小麦については、食パン1斤に使う小麦粉の量は約250グラムなので、限度いっぱいのグリホサートを含む小麦粉で作った食パンを1日に6斤食べても、他の食品からの摂取がなければ、ADIを超えない。小麦粉や食パンのグリホサート含有量を測定した結果を見ると0~1ppm程度であり、1ppmのグリホサートを含む小麦粉で作った食パンであれば100斤食べてもADIを越えないことになる。
ADIは国際的にほぼ同じだが、個々の作物の規制値は国によって違う。その作物を食べる量などの条件が違うからである。

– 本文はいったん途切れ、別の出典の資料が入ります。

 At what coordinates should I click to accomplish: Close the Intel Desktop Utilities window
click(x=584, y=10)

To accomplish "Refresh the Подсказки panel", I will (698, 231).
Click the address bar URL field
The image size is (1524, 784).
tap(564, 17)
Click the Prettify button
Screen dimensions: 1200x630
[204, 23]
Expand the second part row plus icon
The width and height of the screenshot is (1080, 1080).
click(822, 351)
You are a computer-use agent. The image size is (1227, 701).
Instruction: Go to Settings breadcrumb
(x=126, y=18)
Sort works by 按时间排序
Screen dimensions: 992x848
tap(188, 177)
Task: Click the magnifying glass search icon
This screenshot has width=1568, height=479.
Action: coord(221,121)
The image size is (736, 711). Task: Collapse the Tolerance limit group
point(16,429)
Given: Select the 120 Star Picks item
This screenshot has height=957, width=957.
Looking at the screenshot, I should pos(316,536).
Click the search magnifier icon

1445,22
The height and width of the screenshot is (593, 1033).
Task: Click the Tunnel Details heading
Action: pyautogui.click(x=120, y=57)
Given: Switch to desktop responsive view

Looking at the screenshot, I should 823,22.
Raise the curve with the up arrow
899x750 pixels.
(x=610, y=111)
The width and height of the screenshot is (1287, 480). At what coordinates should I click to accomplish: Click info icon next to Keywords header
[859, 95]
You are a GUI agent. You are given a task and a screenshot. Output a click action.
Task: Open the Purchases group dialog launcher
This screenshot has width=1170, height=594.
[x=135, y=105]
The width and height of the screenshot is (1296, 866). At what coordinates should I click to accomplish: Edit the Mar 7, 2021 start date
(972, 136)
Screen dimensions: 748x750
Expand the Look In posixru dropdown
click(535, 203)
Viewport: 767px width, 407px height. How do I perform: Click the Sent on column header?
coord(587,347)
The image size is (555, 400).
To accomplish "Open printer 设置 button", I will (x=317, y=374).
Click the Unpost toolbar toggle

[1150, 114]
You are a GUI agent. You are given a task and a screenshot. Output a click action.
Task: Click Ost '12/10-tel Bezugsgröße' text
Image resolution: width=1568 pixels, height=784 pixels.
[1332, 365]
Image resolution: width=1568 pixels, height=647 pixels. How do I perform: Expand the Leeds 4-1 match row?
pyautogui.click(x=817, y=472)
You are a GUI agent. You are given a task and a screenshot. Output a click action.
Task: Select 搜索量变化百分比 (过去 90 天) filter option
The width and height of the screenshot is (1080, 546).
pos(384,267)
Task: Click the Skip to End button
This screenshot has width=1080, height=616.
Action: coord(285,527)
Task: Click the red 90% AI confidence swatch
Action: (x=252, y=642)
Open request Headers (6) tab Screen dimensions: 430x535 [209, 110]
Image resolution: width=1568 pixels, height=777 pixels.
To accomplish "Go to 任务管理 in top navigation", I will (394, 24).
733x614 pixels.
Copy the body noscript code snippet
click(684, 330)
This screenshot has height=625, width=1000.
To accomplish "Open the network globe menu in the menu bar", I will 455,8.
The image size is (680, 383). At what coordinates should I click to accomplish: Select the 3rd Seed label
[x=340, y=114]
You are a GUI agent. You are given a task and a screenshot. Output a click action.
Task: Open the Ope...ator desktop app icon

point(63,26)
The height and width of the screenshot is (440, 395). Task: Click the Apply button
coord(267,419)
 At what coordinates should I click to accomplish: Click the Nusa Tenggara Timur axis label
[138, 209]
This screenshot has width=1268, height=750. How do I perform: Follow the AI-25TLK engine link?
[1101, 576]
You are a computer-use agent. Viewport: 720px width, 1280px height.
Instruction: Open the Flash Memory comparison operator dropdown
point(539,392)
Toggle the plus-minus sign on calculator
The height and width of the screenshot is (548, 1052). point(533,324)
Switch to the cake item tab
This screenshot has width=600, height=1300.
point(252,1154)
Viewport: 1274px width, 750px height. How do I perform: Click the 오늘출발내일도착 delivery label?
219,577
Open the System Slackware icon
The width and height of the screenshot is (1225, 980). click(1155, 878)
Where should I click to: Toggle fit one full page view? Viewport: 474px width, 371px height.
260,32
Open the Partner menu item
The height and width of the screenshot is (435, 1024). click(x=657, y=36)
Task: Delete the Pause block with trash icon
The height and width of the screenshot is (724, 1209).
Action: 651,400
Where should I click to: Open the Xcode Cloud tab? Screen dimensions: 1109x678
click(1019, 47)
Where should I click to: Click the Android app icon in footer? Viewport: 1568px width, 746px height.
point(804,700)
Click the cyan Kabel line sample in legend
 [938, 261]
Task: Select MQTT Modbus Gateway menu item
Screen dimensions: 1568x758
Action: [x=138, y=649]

ADIを超えなければ安全に問題がないにもかかわらず、作物ごとの規制値だけを問題にして、「日本は小麦の基準を5ppmから30ppmまで6倍も緩和したのは安全性の無視」などという議論があるが、これが全くの筋違いであることはご理解いただけると思う。
ゼロリスクの夢
そうはいっても、だれでもがゼロリスクを望む。ところが安全性と費用の間には特徴的な関係がある。図に示すように費用を1かけると残ったリスクが半分になるという関係だ。すると費用を2かけるとリスクは75%、3かけると87.5%削減される。戦後の混乱期のように食品のリスクが大きい時には、少ない費用でリスクを大きく削減することができた。
ところがもっと安全にしようとしてさらに費用3をかけても削減できるリスクはわずか0.9%に過ぎない。筆者の感覚では残留農薬や添加物のリスクは99.9%削減され、健康被害は出ていない。残る小さなリスクをゼロにするためには無限の費用が必要になる。
例えば、残留農薬のリスクをゼロにしようと思えば農薬を全廃することが必要だが、その結果、食料の安定供給は不可能になる。コロナ問題で明らかになったように、規制が厳しいほど経済・社会に大きな圧迫を与える。一つのリスクをゼロにすることが安全なのではなく、規制が健康と経済・社会に与える影響を計算して、すべてのリスクの総和を最小にするリスク最適化の考え方が必要である。
さらに複雑な放射線の規制値
放射線の規制も複雑だ。放射線は宇宙から降り注ぐ。岩石からも出てくる。ほとんどの食品は放射性カリウムを含むので、それを食べた私たちの体からも放射線が出ている。日本人は宇宙から0.3ミリシーベルト(mSv)、空気中のラドンから0.48mSv、大地から0.33mSv、食品から0.99mSv、合わせて年間2.1mSvの自然放射線の被ばくを受けている。
これに加えて、胸部X線検査1回で0.06mSv、胸部CT検査1回で2.4~12.9mSvの被ばくがある。高い高度では自然放射線が多く、東京~ニューヨークを飛行機で往復すると0.11~0.16mSv を被ばくする。
被ばくをゼロにしようとしても、自然放射線は避けられないし、医療検査や海外旅行を止めるわけにはいかない。そこで医療用を除く人工放射線について、一般の人は年間1mSv以下という規制を行っている。ADIと同じで、この規制値には大きな安全域を設けてある。